[Element and text location data]
::::

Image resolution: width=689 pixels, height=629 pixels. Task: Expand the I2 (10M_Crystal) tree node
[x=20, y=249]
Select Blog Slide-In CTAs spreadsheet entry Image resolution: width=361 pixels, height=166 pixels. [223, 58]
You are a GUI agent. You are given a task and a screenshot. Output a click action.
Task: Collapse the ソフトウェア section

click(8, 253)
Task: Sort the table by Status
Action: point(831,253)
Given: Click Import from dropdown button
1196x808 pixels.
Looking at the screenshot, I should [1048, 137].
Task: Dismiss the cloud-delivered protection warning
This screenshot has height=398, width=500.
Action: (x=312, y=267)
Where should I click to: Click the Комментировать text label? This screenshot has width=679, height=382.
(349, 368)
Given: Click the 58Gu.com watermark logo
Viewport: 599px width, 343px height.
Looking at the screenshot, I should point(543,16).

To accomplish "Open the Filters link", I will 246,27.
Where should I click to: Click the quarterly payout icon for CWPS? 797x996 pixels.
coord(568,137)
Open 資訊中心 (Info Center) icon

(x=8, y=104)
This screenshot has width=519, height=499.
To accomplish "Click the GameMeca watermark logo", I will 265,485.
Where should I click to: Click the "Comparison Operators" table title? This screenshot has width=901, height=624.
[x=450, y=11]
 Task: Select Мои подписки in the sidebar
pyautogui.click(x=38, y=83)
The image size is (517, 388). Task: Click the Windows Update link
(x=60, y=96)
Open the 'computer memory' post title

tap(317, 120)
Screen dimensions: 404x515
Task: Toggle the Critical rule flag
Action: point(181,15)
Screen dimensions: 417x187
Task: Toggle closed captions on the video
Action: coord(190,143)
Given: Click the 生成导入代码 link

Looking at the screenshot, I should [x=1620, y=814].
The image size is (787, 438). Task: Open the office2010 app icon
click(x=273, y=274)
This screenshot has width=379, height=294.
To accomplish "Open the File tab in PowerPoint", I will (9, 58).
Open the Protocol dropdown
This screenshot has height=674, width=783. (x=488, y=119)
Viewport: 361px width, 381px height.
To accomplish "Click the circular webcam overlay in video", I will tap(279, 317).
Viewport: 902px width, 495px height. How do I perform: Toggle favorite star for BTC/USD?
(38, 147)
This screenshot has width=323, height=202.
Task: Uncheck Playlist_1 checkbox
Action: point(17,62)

::::

[TASK]: Rewrite all the rows above, replacing every "Where should I click to" with "Where do I click to" and changing nothing else.

[ANSWER TO THE EXERCISE]:
Image resolution: width=689 pixels, height=629 pixels. Task: Expand the I2 (10M_Crystal) tree node
[x=20, y=249]
Select Blog Slide-In CTAs spreadsheet entry Image resolution: width=361 pixels, height=166 pixels. [223, 58]
You are a GUI agent. You are given a task and a screenshot. Output a click action.
Task: Collapse the ソフトウェア section

click(8, 253)
Task: Sort the table by Status
Action: point(831,253)
Given: Click Import from dropdown button
1196x808 pixels.
Looking at the screenshot, I should [1048, 137].
Task: Dismiss the cloud-delivered protection warning
This screenshot has height=398, width=500.
Action: (x=312, y=267)
Where do I click to: Click the Комментировать text label? This screenshot has width=679, height=382.
(349, 368)
Given: Click the 58Gu.com watermark logo
Viewport: 599px width, 343px height.
Looking at the screenshot, I should point(543,16).

To accomplish "Open the Filters link", I will 246,27.
Where do I click to: Click the quarterly payout icon for CWPS? 797x996 pixels.
coord(568,137)
Open 資訊中心 (Info Center) icon

(x=8, y=104)
This screenshot has width=519, height=499.
To accomplish "Click the GameMeca watermark logo", I will 265,485.
Where do I click to: Click the "Comparison Operators" table title? This screenshot has width=901, height=624.
[x=450, y=11]
 Task: Select Мои подписки in the sidebar
pyautogui.click(x=38, y=83)
The image size is (517, 388). Task: Click the Windows Update link
(x=60, y=96)
Open the 'computer memory' post title

tap(317, 120)
Screen dimensions: 404x515
Task: Toggle the Critical rule flag
Action: point(181,15)
Screen dimensions: 417x187
Task: Toggle closed captions on the video
Action: coord(190,143)
Given: Click the 生成导入代码 link

Looking at the screenshot, I should [x=1620, y=814].
The image size is (787, 438). Task: Open the office2010 app icon
click(x=273, y=274)
This screenshot has width=379, height=294.
To accomplish "Open the File tab in PowerPoint", I will (9, 58).
Open the Protocol dropdown
This screenshot has height=674, width=783. (x=488, y=119)
Viewport: 361px width, 381px height.
To accomplish "Click the circular webcam overlay in video", I will tap(279, 317).
Viewport: 902px width, 495px height. How do I perform: Toggle favorite star for BTC/USD?
(38, 147)
This screenshot has width=323, height=202.
Task: Uncheck Playlist_1 checkbox
Action: point(17,62)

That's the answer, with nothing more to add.